[Working data Boundary: Start]

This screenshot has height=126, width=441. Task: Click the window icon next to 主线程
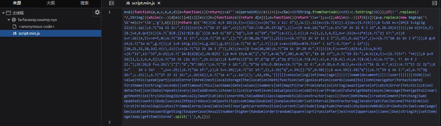tap(8, 13)
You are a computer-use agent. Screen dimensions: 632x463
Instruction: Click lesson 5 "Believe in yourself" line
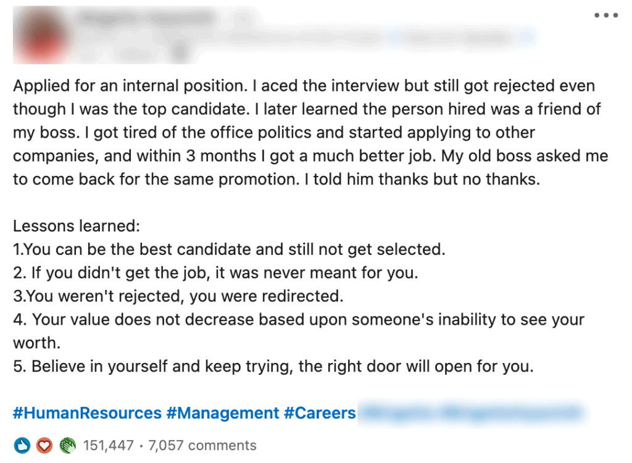(273, 366)
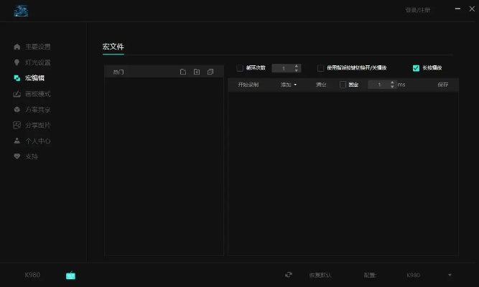The height and width of the screenshot is (287, 479).
Task: Open 主要设置 home icon in sidebar
Action: click(x=17, y=47)
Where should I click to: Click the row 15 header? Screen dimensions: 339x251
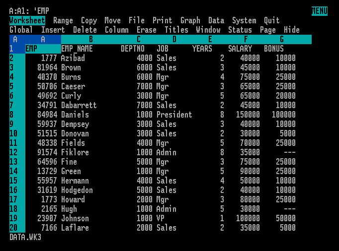14,181
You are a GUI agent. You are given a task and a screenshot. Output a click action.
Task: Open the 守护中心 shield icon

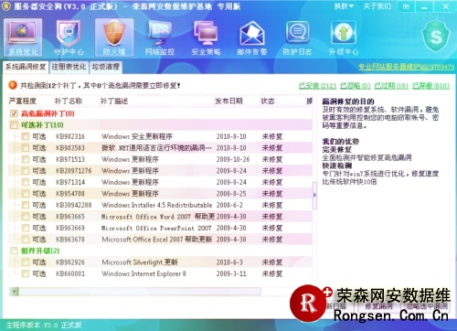[69, 37]
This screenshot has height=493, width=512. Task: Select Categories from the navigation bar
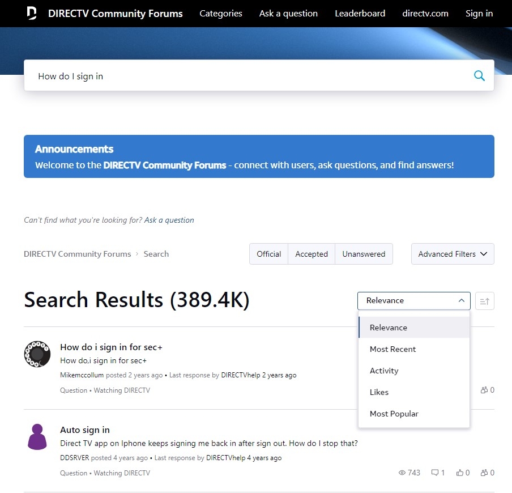click(x=220, y=13)
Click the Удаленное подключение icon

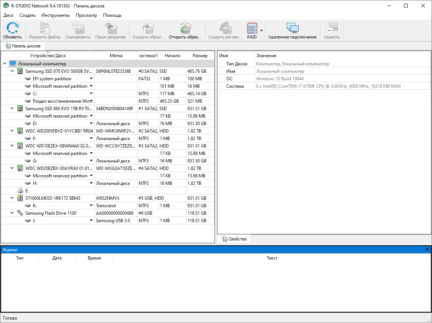click(292, 28)
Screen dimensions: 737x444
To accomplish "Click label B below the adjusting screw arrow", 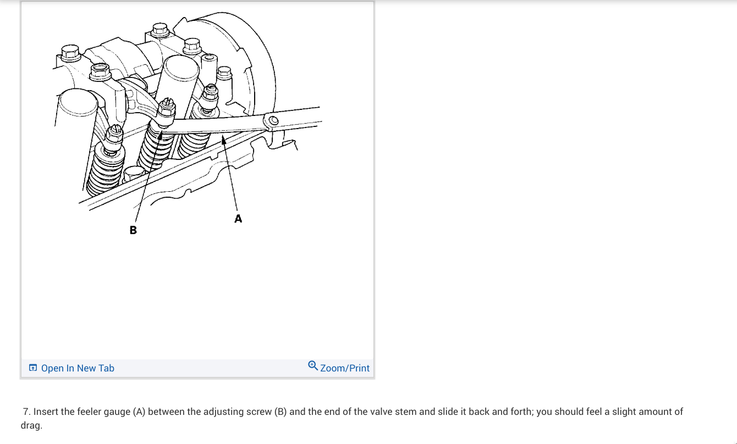I will tap(133, 230).
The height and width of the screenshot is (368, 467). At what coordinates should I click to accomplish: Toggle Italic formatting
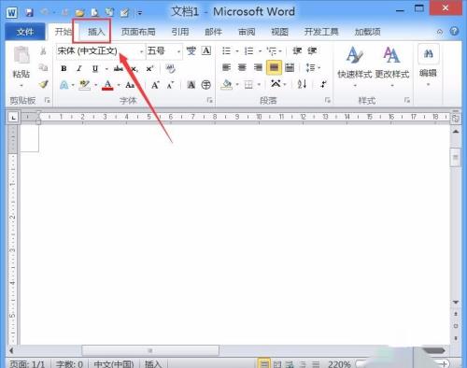[79, 68]
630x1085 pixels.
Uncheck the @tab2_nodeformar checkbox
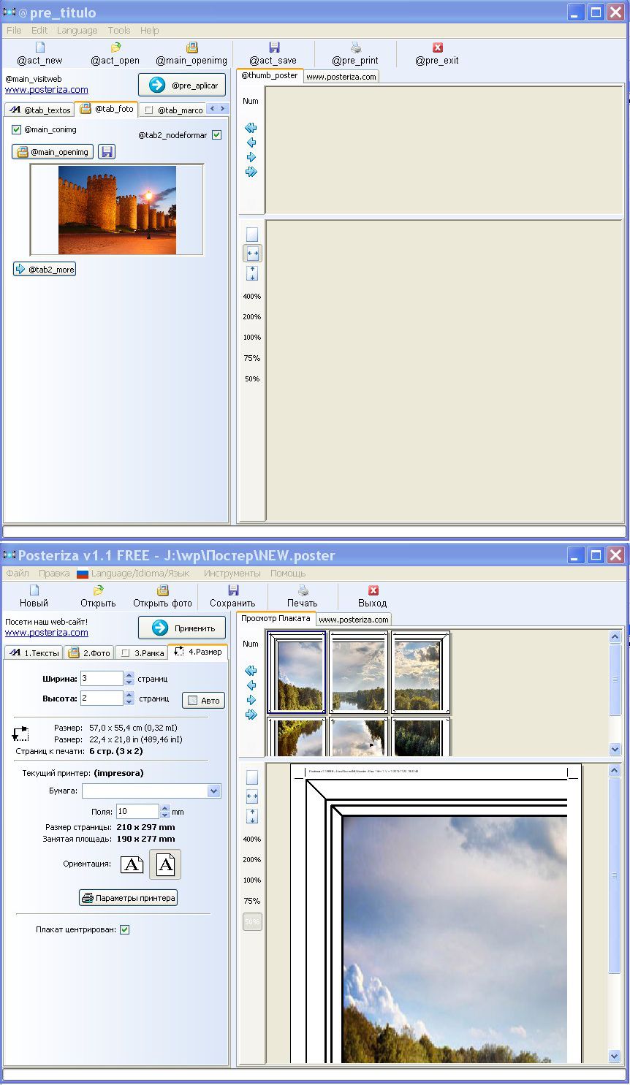tap(216, 135)
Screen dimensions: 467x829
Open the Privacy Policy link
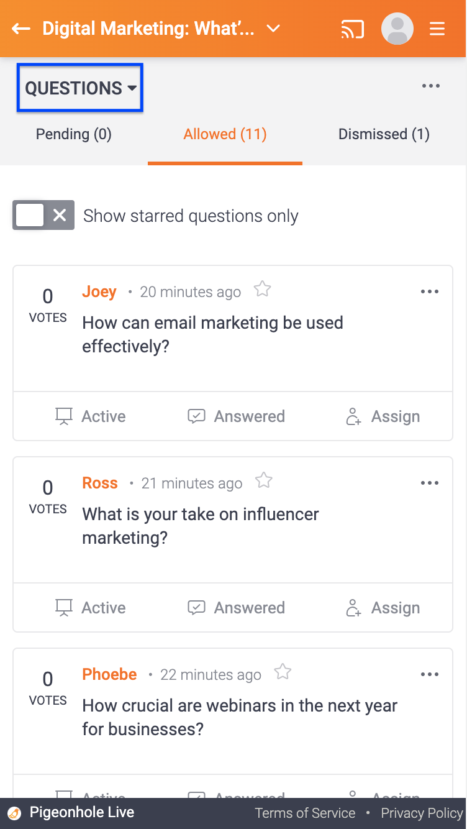(422, 813)
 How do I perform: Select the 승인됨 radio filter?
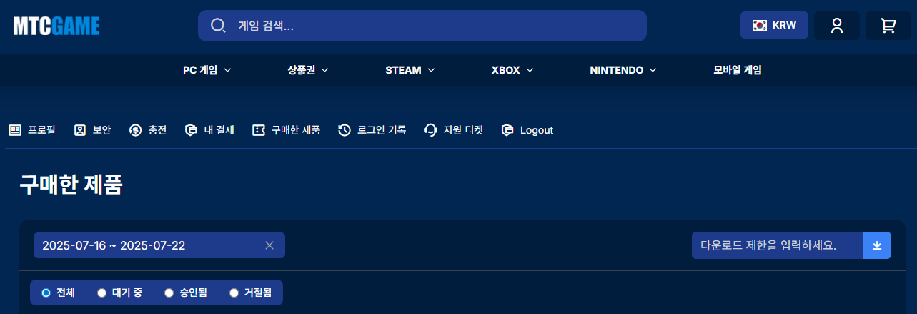click(x=169, y=293)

[Working data Boundary: End]

▶ **Aim of the exercise**
Count the lines of the records that include the word "agent", please, and report the number alone.

▶ **Task result**
2